だけど、野菜の入った袋の中に、タグとして小さな紙が入っていると、印象の残り方が違ってきます。
例えば、

「臼井農園」

と手書きで書かれていたとしますよね。
すると、その手書きの文字の字体も一緒に、お客さまの頭に印象として残ります。

「臼井農園」+「手書きの字体」

仮にもしイラストが書かれていたら、

「臼井農園」+「イラスト」

がお客さまの頭に残るんですね。
だから、ただバーコードに生産者名「臼井浩二」と書かれているより、記憶に残りやすくなる。
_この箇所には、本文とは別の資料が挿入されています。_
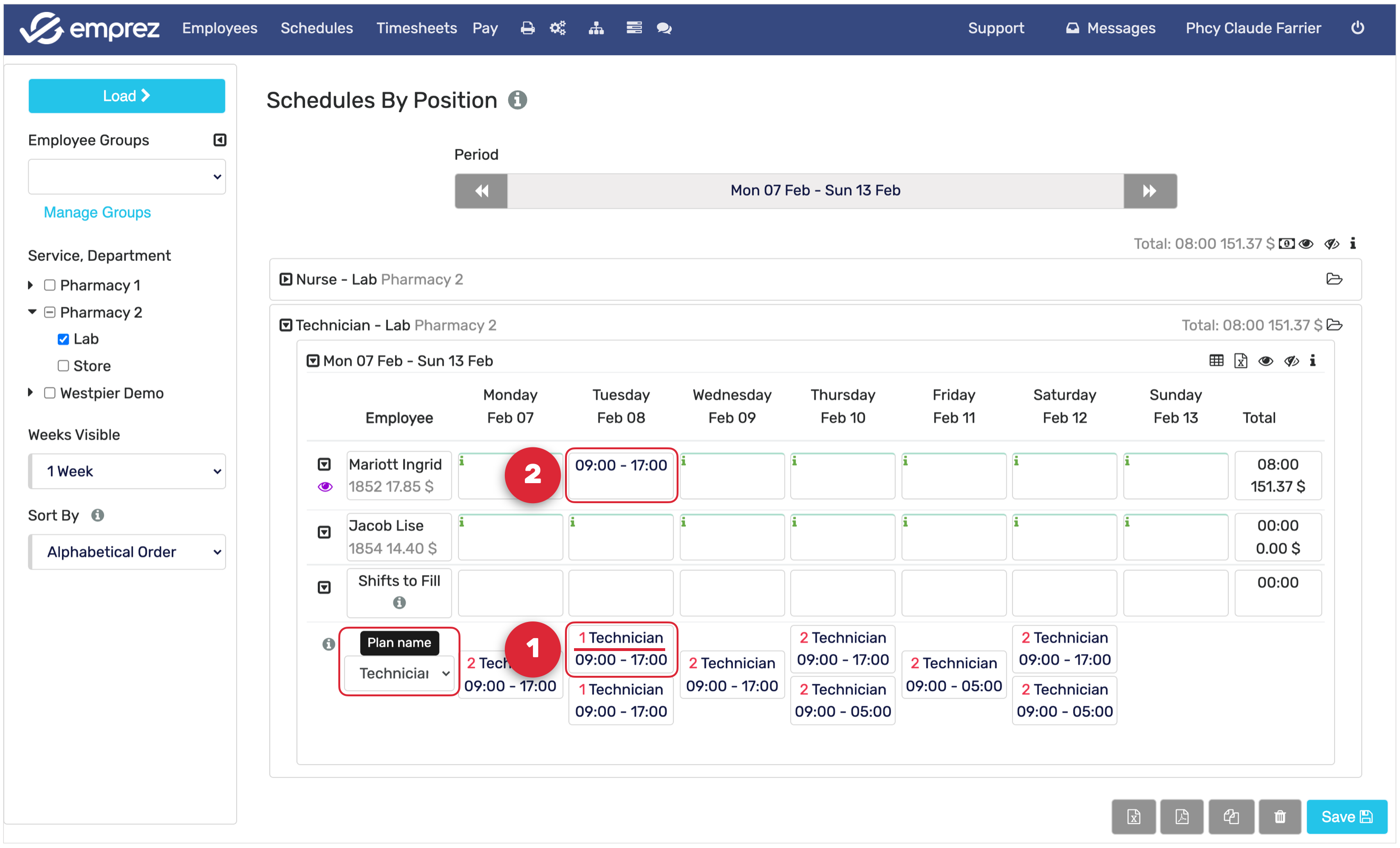Open the Schedules menu
Image resolution: width=1400 pixels, height=848 pixels.
316,28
次回、直売所や道の駅に買い物に来て頂いたときに見つけやすくなる。
リピート購入して頂ける可能性が高まるのですね。

さらに、タグを野菜のパッケージの中に入れるメリットとして、

メリット2:こだわり感が伝わる

他の生産者さんと違って、1つ1つの袋にタグが入っているわけですよね。
例えば、

「臼井農園」

と手書きで書かれた紙が。
それを直売所の売り場で見られたお客さまはどう感じるのでしょう?

「わざわざ入れられているんだ」
「手をかけられているな」

という風に感じないでしょうか。
そして、ここがポイントなのですが、

「わざわざ手をかけられている」

というお客さまの印象は、

「こだわって作られている」

という感情に直結します。

要は、タグが入った野菜を見て、

「この野菜を作っている人は、こだわりの人だ」
「きっと、お野菜も丁寧につくられているんだろうな」

とお客さまは感じられるのです。

野菜の価値を高める「文脈効果」

野菜のパッケージの中に、タグが1枚入っていることで、
「この野菜はこだわってつくられている」
と感じるのは、人間の心理学的に証明されています。

それが、『文脈効果』と呼ばれるものです。

凄く簡潔にいうと、対象とするモノが前後の文脈や状況によって、意味合いが変わる現象のことを言います。
そしてこれは、あなたが農産物を販売される上で非常に大きな役割を担います。

例えば、1つのショートケーキを販売するときに、

  1. 紙皿とプラスチックのスプーン
  2. 陶器の皿、銀製のフォーク

どちらと一緒にディスプレイされると、価値のあるものとして感じるでしょうか?

これと同じ事が、農産物を販売する上でも言えるのです。

同じ防曇のOPP袋に野菜を入れて販売するにしても、

  1. クシャクシャのしわが入った袋に入った野菜
  2. 全くしわの無い透明な袋に入った野菜

どちらを買いたくなるか?

凄く大袈裟に言えば、こういう事です。

1割2割高くても売れる

タグの作り方についてはまたの機会にお話しますが、たった小さな1枚の紙が野菜の売れ行きを一変させる。

「●●農園」

と書かれた紙が、

  • こだわりの野菜
  • 価値のある野菜

お客さまへ与える印象を180度変化させる。
ここをぜひ、憶えておいて下さい。

「小さな紙を入れるなんて、手間だ…」

と思われるかもしれませんが、この手間をかけることであなたのお野菜の価値が高まります。
他の生産者さんが、100円で売っているところを120円にしても売れるようになるのです。
その手間とコストを価格に反映しても売れるのです。

稼ぐ農家さんは、何か工夫をしています。
他の生産者さんとは違う、仕掛けを施しています。
よーく観察すると、その共通点が見えてきます。

たった1枚の小さな紙が、お客さまの購買動機を生み出すのです。
ぜひ、憶えておいて下さいね。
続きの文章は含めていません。